Sahar Muradi, Poetry Programs Coordinator/Project Co-director
Sahar Muradi coordinates the poetry programs at City Lore and assists with the education programs. She is co-editor, with Zohra Saed, of One Story, Thirty Stories: An Anthology of Contemporary Afghan American Literature and co-founder of the Afghan American Artists & Writers Association. She is the recipient of an Asian American Writers’ Workshop Open City Fellowship, the Himan Brown Award in Poetry, and a Kundiman Poetry Fellowship. Sahar has an MFA in poetry from Brooklyn College, an MPA in international development from New York University, and a BA in creative writing from Hampshire College.
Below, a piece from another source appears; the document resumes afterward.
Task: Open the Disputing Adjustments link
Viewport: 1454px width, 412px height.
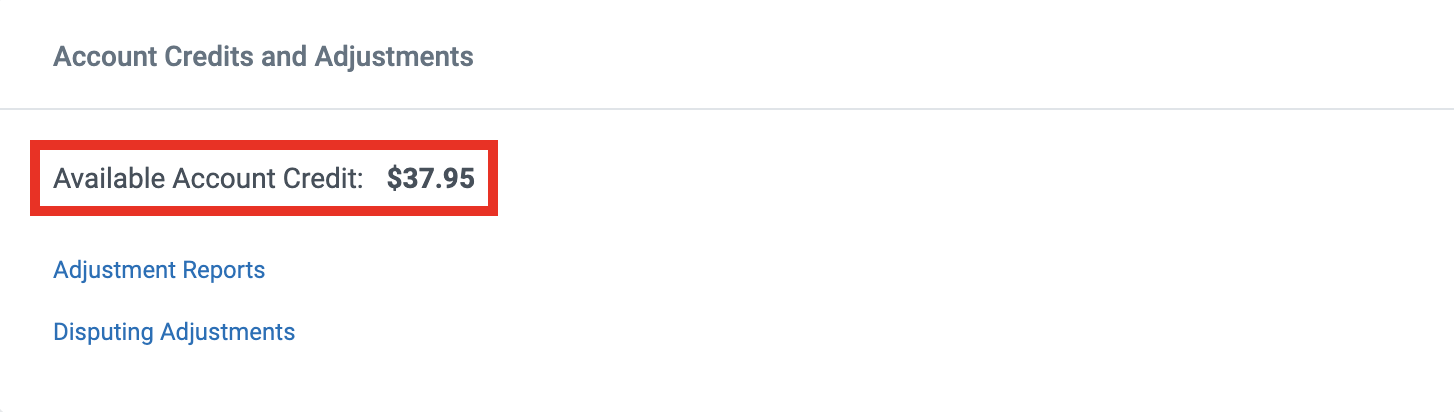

Azar Kafaei, Project Intern
Azar Kafaei moved to the United States from Iran in 2011. She recently completed her undergraduate degree in History at Yale University. She has worked and lived in Lebanon, Morocco, and Turkey. While in Beirut, she worked on the American University of Beirut’s oral history project, collecting testimonies from Palestinian refugees, and also made her first documentary film. She is currently an intern at City Lore and a teaching fellow at the Metropolitan Museum of Art.
Laila Rajani, Intern
Laila Rajani is a graduate student of folklore at Indiana University, Bloomington, with a focus on identity politics of displaced communities. Her background in social research and journalism along with undergraduate training in anthropology equips her for fieldwork and outreach to immigrant communities in New York.
Dr. Steve Zeitlin, Founding Executive Director
Steve Zeitlin received his PhD in Folklore from the University of Pennsylvania and an MA in literature from Bucknell University. Prior to arriving in New York, Steve Zeitlin served for eight years as a folklorist at the Smithsonian Institution and has taught at George Washington University, American University, and NYU. He is coauthor of a number of award-winning books on America’s folk culture.
Poets House is a literary center and poetry archive—a collection and meeting place that invites poets and the public to join the living tradition of poetry. Poets House will be hosting one of the institute events.
Teachers & Writers Collaborative
A nonprofit organization founded by a group of writers and educators who believed that writers could make a contribution to the teaching of writing. Teacher & Writers staff will lead institute participants in poetry translation workshops.
Hagop Kevorkian Center for Near Eastern Studies at NYU
Created in 1966 to foster the interdisciplinary study of the modern and contemporary Middle East and to enhance public understanding of the region. The Kevorkian Center has generously donated space for the institute during the first week.